- Opening Delimiter -

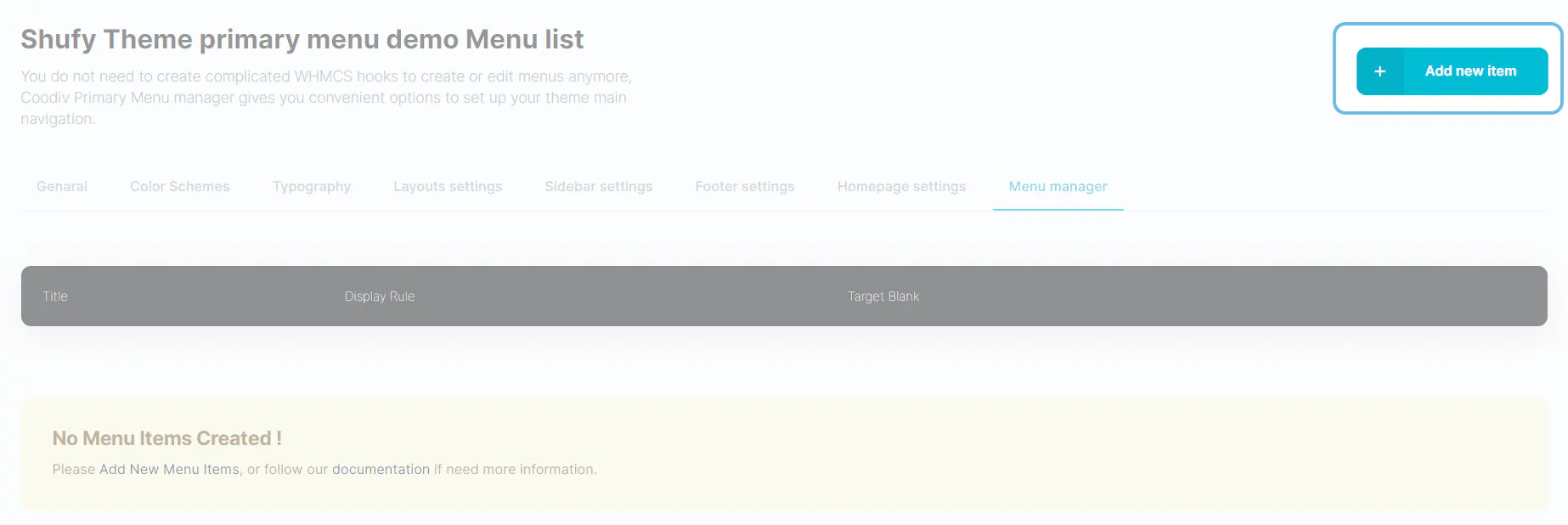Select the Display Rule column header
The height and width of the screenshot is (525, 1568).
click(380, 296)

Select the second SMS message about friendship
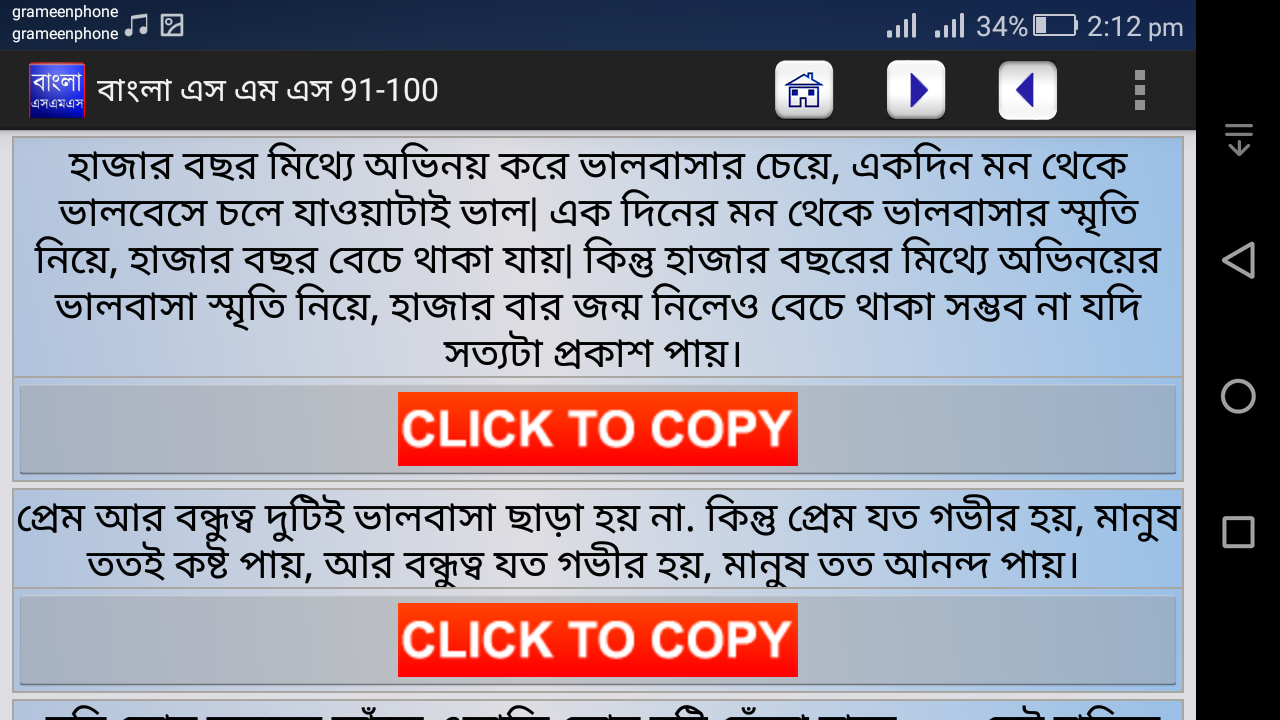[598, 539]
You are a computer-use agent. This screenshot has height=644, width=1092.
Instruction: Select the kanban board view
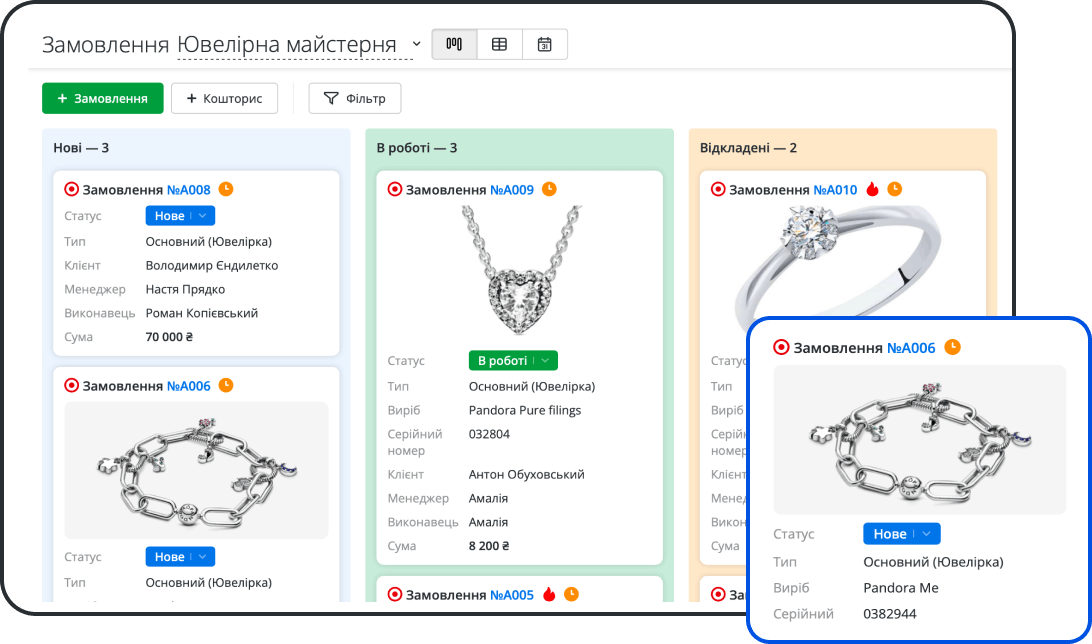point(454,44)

- Closing Delimiter -

Give back the lines from the one containing "You are a computer-use" through the last line of the records above exactly as they appear, both included, and no pictures.

You are a computer-use agent. This screenshot has height=644, width=1092.
Instruction: Select the kanban board view
point(454,44)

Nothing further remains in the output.